§ **REQUIRED WORK**
How many lines of the records hold the string "computer"? Reply with the number alone.

§ **DATASET RECORDS**
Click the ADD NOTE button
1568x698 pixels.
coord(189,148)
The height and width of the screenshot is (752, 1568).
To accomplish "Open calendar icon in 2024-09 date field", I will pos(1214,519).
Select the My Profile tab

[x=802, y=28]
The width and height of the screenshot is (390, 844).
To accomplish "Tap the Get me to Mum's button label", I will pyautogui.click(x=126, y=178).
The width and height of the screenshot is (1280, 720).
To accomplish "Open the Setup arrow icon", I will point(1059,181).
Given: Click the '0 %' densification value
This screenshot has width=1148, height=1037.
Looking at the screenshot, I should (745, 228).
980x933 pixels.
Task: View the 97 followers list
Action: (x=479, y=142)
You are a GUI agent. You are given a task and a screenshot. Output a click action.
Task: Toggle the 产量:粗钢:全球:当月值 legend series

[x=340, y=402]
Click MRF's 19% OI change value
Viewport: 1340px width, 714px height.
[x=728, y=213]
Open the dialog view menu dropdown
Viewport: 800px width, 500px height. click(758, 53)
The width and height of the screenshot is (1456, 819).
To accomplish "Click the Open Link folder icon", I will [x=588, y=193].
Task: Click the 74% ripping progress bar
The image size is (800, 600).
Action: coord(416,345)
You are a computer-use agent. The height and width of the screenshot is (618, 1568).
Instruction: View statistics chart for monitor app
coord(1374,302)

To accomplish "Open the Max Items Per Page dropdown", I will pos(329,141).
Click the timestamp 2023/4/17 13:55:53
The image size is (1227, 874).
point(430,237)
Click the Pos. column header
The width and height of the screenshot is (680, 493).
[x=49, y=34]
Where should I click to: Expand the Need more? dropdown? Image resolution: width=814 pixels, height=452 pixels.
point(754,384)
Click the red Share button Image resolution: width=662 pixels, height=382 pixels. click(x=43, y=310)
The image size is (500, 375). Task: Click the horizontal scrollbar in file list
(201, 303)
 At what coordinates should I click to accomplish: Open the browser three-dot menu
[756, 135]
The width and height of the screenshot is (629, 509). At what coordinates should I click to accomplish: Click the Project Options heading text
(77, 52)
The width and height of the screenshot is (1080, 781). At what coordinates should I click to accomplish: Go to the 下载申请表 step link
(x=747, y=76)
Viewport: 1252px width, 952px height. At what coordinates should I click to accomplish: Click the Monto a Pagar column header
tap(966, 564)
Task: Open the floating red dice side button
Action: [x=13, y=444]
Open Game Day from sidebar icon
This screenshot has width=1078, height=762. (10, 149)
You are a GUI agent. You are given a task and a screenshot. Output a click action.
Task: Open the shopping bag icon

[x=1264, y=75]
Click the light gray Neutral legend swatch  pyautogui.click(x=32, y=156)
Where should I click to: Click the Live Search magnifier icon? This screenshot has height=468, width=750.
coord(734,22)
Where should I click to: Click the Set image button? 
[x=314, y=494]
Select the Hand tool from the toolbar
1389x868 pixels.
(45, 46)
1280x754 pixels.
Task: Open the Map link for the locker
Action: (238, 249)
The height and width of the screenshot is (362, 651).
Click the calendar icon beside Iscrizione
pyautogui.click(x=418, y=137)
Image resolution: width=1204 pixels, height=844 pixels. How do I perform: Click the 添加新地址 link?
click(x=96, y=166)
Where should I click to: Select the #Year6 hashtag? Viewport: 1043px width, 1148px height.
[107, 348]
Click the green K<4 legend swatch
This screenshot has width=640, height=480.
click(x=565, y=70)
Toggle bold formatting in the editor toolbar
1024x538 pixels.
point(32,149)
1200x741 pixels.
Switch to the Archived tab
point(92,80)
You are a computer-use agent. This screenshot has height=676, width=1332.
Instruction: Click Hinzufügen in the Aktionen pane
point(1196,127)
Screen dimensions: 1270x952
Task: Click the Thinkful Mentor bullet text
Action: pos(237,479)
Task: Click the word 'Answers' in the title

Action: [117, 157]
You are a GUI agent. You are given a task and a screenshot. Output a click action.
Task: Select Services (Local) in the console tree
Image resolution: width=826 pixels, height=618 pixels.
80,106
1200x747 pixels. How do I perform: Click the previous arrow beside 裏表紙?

§ **RESULT OF THIS TASK**
2